Dados da Secretária de Estado de Justiça e Segurança Pública de Mato Grosso do Sul (Sejusp-MS), também mostram que nos últimos dois anos, 93 vítimas foram mortas no Estado, ou seja, crimes tipificados como feminicídio. Locais onde os crimes ocorreram: 

em residência - 57,0%; vias urbanas - 10,8% ; aldeias indígenas - 7,5% propriedades rurais - 5,4%; vias rurais - 5,4%;  outros 13,9% dos feminicídio aconteceram em locais diversos.

O Anuário Brasileiro de Segurança Pública de  2023, mostram que 1.467 mulheres foram vítimas de feminicídio no Brasil, sendo 63,6% negras, 71,1% na faixa etária de 18 a 44 anos e 64,3% foram mortas em suas residências, resultando assim no maior número registrado desde a criação da Lei do Feminicídio (nº 13.104/2015). 

Eugênia elaborou uma tese de doutorado que destrincha detalhadamente o perfil das vítimas do Piauí.Cerca de 80% das que sofreram violência doméstica no Estado nordestino são negras. Villa deixa alguns questionamentos:

"Porque os agressores são negros e as vítimas também? Como é que a polícia trata as pessoas negras? Quem é que é mais preso pela polícia, negros ou brancos? Como nós tratamos os negros? O que diz o Fórum Brasileiro sobre as intervenções policiais? Quem mais nós matamos? Precisamos mudar o atuar da polícia, nós precisamos ter um letramento racial", destaca. 

Campanha "Feminicídio Zero" mostra a situação de violência contra a mulher - Foto: Divulgação Governo Federal 
Agosto Lilás “Mulheres Vivas, Feminicídio Zero”

Segundo a subsecretária de Políticas Públicas para Mulheres de MS, Manuela Nicodemos, o Estado vem utilizando ferramentas para tentar frear os casos de feminicídio. 

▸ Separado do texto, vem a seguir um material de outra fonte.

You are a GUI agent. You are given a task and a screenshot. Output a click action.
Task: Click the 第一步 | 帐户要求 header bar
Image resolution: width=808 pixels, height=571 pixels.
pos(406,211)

"A gente acredita que às vezes não precisa inventar a roda e sim, valorizar o dinheiro público, o investimento de pesquisa, de elaboração teórica que já foi feito, mas a gente precisa revisar esses instrumentos para poder atualizar a política pública de prevenção à violência e de combate ao feminicídio, para a gente poder revisar as experiências que já foram feitas, mas principalmente elaborar de forma transversal. Estamos convidando as demais secretarias de Estado, o sistema de justiça, poder judiciário e envolver a sociedade civil também, para poder coletivamente traçar novas estratégias de prevenção", pontua. 

Denúncias 

De acordo com o Ministério das Mulheres, de janeiro a outubro de 2023, a Central de Atendimento à Mulher – Ligue 180 – atendeu uma média de 1.525 ligações telefônicas por dia, totalizando 461.994 atendimentos, dos quais, 74.584 foram referentes a denúncias de violência contra mulheres, considerando todas as formas de violências.

Algumas formas mais comuns desse tipo de violência são:

dano ao patrimônio;  destruição móveis da casa da companheira ou ex-companheira; quebra de objetos como celular; não devolução de pertences de ex-cônjuge após separação; retenção de documento (identidade, passaporte); uso de dados pessoais para obtenção de benefícios;  celebração de contratos de empréstimo em nome de ex-companheira, sem autorização, mediante artifício e meio fraudulento;  subtração de instrumentos de trabalho para impedi-la de trabalhar; não pagamento de pensão alimentícia e outros. Como denunciar violência contra mulher

O Ligue 180 é um serviço de utilidade pública essencial para o enfrentamento à violência contra a mulher. Além de receber denúncias de violações contra as mulheres, a central encaminha o conteúdo dos relatos aos órgãos competentes e monitora o andamento dos processos.

O serviço também fornece orientação a mulheres em situação de violência, direcionando-as para os serviços especializados da rede de atendimento.